Oleh: Deni Wijaya

Kita seringkali terlena dalam rutinitas, menganggap remeh keseimbangan alam, dan lupa bahwa di balik ketenangan tersimpan kekuatan dahsyat yang tak terduga.

Kisah Aceh, Sumatera, dan bahkan kampung halaman kita sendiri, Prabumulih, adalah pengingat yang tak ternilai harganya.

Iklan

Tsunami Aceh 2004 adalah tragedi kemanusiaan yang mengguncang dunia. Lebih dari sekadar bencana alam, tsunami adalah pelajaran tentang kerentanan manusia di hadapan kekuatan alam yang tak terkendali.

Bantuan dari berbagai penjuru dunia mengalir deras, menunjukkan solidaritas global dan harapan untuk bangkit kembali.

Namun, di balik puing-puing dan air mata, ada pertanyaan mendasar: sudahkah kita belajar dari luka Aceh?

Banjir bandang yang melanda Sumatera Barat dan Sumatera Utara baru-baru ini adalah alarm lain yang berdering kencang.

Alam seolah “berbicara” dengan caranya sendiri, mengingatkan kita tentang pentingnya menjaga keseimbangan ekosistem, mencegah deforestasi, dan mengelola sumber daya alam secara berkelanjutan.

Kerusakan yang ditimbulkan adalah cermin dari kelalaian kita sendiri.

Di tengah duka Sumatera, kampung halaman kita, Prabumulih, juga menyimpan cerita pilu.

Ambruknya jembatan penghubung di Kelurahan Muara Dua bukan sekadar masalah infrastruktur, tetapi juga simbol dari kerapuhan yang mungkin ada dalam sistem kita.

Anak-anak sekolah yang terpaksa memutar jalan adalah potret dari tantangan yang harus kita hadapi bersama.

Banjir di beberapa wilayah Prabumulih juga menambah daftar panjang masalah yang perlu segera diatasi.

Bencana alam seringkali dipandang sebagai ujian atau peringatan dari Sang Pencipta. Dalam konteks ini, kita perlu merenungkan.

Apakah kita mampu menunjukkan ketangguhan, solidaritas, dan kepedulian terhadap sesama di saat-saat sulit.

Apakah kita sudah cukup bijak dalam mengelola alam, menjaga lingkungan, dan membangun infrastruktur yang berkelanjutan?

Kita tidak bisa mengendalikan kekuatan alam sepenuhnya, tetapi kita bisa belajar untuk bersahabat dengannya.
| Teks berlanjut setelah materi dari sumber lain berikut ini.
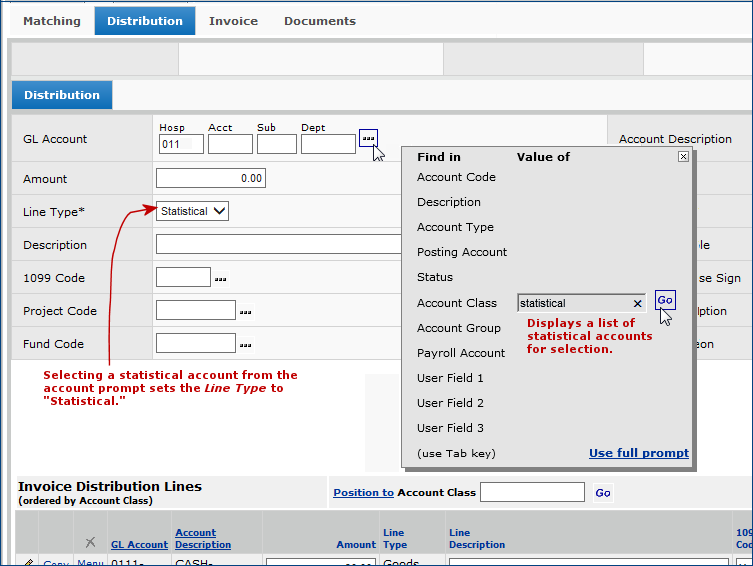Viewport: 753px width, 566px height.
Task: Expand the Line Type dropdown
Action: coord(193,211)
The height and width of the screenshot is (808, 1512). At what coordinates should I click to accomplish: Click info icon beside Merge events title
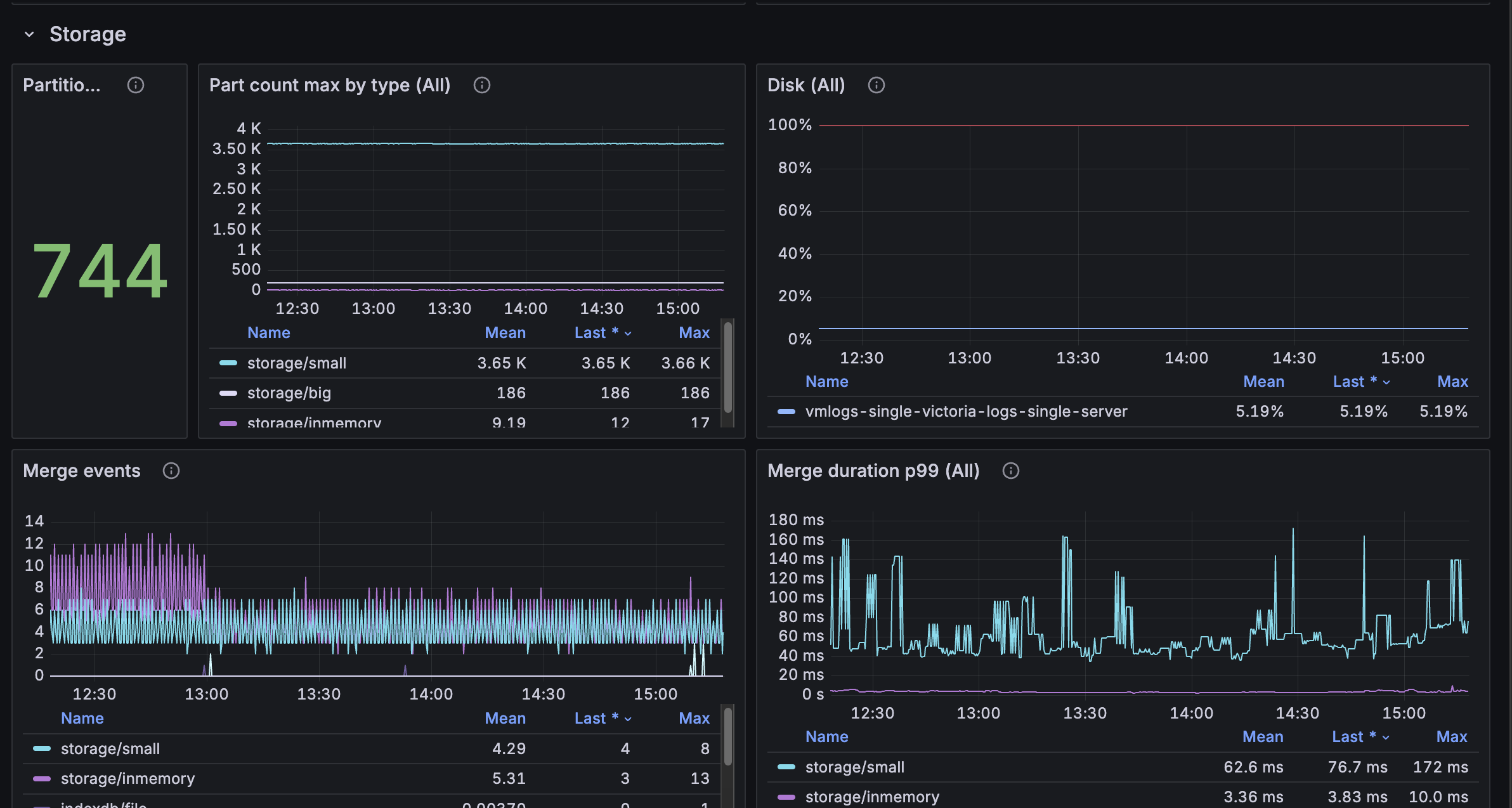pyautogui.click(x=171, y=471)
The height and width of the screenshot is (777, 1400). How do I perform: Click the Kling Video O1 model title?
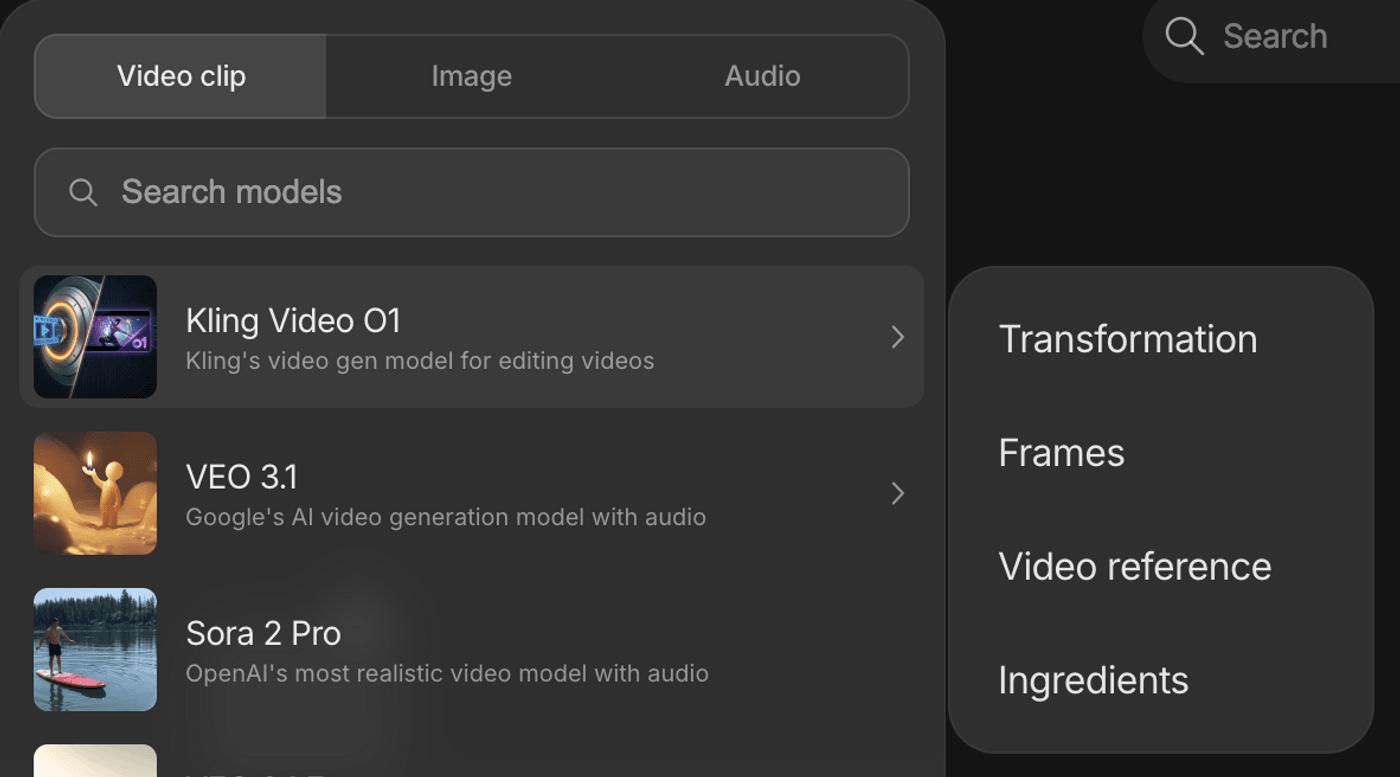[293, 321]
Ini berarti: Meningkatkan kesiapsiagaan, membangun sistem peringatan dini yang efektif, dan merencanakan tata ruang yang aman.

Mengembangkan teknologi dan strategi untuk beradaptasi dengan perubahan iklim dan ancaman bencana. Menjaga hutan, lahan basah, dan ekosistem penting lainnya yang berfungsi sebagai penyangga alami terhadap bencana.

Kisah Aceh, Sumatera, dan Prabumulih adalah panggilan untuk bertindak. Mari kita jadikan setiap bencana sebagai momentum untuk: Meningkatkan kesadaran, memperkuat solidaritas, dan mewujudkan pembangunan berkelanjutan.

Alam adalah guru terbaik kita. Mari kita dengarkan “suara”-nya, belajar dari setiap pelajaran yang diberikan, dan bertindak dengan bijak demi masa depan yang lebih baik.